US Ambassador to Nigeria, Mary Beth Leonard, represented her country at the signing ceremony in Abuja today 24 August 2022.
The agreement signals the formal release of the funds which the country sorely needs for the three critical infrastructure projects.
When executed, this transfer brings total amount returned to Nigeria through the US Department of Justice to approximately $334.7 million.
The agreement however comes with five tough conditions attached, according to a statement from the United States Department of Justice (DOJ).
The statement said the DOJ and Nigeria agreed to the following terms and conditions:
- Nigeria applies 100 percent of the funds to complete the three projects through Nigeria Sovereign Investment Authority (NSIA)
- The parties will carry out periodic reviews of how NSIA administers the funds
- An independent auditor conducts a financial review of how NSIA administered the funds
- An independent civil society organization “with expertise in engineering and other areas” monitors the projects
- Nigeria will not use the money to benefit “alleged perpetrators of the corruption” or pay contingency fees for lawyers.
How Nigeria reclaimed the looted funds
Nigeria filed a civil forfeiture complaint to reclaim more than $625 million corruption transfers made by late military head of state, General Sanni Abacha.
In 2014, United States District Judge John D. Bates ruled that the US forfeits approximately $500 million looted by Abacha and his accomplices to Nigeria.
Court filings named Abacha’s son Mohammed, an associate, Abubakar Atiku Bagudu and others as the accomplices.

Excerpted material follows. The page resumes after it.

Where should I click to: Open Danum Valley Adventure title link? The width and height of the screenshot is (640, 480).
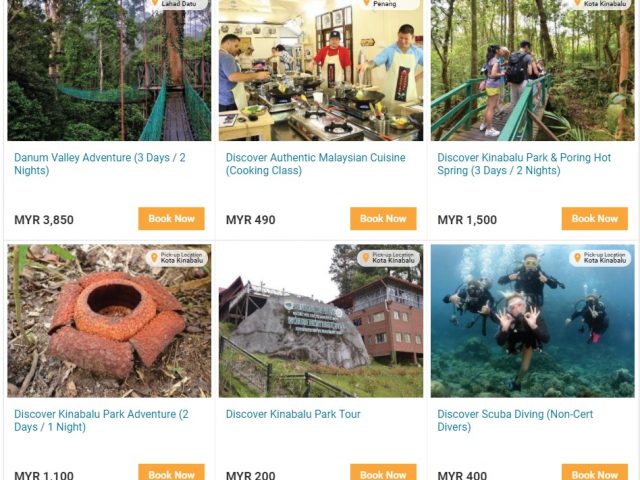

The judgment triggered a massive search for the loot by the US in collaboration with the UK and other world security agencies.
They traced the looted funds to various accounts around the world.
In 2020, the US Department of Justice repatriated over $311.7 million located in the Bailiwick of Jersey. The U.K. government also enforced the U.S. judgment by transferring an additional $23 million to Nigeria.
Assistant Attorney General Kenneth A. Polite, Jr. of the Justice Department’s Criminal Division said in the statement that the DOJ commits to “to recover and return corruption proceeds laundered through the U.S. financial system.”